DATA
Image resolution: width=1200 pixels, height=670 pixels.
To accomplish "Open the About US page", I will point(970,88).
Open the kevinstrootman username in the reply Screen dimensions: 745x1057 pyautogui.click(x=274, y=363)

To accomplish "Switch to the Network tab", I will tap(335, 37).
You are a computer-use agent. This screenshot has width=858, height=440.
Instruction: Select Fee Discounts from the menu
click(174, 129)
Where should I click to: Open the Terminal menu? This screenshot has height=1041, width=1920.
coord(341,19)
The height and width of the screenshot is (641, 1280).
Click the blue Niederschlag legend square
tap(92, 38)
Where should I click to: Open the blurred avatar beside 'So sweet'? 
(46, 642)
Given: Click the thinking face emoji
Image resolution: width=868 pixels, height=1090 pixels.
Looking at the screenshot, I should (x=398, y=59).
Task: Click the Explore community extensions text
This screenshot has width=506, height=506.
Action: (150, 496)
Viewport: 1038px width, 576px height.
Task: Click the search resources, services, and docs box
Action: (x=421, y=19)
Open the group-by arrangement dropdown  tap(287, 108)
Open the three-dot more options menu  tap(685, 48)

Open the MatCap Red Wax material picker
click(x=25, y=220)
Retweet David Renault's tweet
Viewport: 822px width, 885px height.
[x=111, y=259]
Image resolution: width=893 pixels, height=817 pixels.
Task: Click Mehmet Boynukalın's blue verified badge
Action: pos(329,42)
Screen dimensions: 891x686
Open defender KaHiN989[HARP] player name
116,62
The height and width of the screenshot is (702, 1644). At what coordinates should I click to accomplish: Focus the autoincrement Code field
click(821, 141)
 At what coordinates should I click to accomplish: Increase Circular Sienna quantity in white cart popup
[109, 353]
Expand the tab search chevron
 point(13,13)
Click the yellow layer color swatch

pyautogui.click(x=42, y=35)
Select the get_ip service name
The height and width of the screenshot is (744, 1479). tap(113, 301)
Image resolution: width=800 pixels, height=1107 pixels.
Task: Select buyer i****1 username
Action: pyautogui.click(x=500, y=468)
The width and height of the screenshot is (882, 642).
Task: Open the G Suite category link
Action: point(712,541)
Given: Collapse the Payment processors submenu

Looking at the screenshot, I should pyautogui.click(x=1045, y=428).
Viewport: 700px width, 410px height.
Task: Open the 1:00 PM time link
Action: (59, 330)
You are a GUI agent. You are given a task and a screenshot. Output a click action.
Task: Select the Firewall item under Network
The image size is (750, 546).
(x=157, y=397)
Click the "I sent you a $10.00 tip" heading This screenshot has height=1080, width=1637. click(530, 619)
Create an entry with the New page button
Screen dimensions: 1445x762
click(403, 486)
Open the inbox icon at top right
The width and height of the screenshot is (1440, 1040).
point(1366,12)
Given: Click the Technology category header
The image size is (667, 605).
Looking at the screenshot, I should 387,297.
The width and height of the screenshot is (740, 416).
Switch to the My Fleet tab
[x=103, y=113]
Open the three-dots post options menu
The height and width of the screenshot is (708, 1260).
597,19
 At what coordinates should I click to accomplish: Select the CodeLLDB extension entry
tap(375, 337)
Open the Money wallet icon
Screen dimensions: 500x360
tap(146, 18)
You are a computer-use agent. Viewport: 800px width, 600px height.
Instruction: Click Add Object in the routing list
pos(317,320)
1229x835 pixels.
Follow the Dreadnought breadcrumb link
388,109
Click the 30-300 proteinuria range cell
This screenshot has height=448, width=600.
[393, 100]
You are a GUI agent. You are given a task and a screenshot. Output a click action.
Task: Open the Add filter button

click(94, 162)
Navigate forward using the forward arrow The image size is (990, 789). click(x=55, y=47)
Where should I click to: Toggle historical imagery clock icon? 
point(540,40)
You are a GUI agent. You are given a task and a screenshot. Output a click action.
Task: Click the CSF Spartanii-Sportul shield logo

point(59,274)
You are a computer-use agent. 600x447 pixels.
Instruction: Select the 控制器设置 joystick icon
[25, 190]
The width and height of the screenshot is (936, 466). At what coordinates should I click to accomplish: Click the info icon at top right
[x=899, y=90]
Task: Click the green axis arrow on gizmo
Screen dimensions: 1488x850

WHAT IS REQUIRED
Copy all lines in the listing above where the string "computer" appears.

RESULT BELOW
You are a computer-use agent. This screenshot has width=858, height=440.
You are a computer-use agent. Viewport: 800px width, 600px height.
You are a computer-use agent. 600x447 pixels.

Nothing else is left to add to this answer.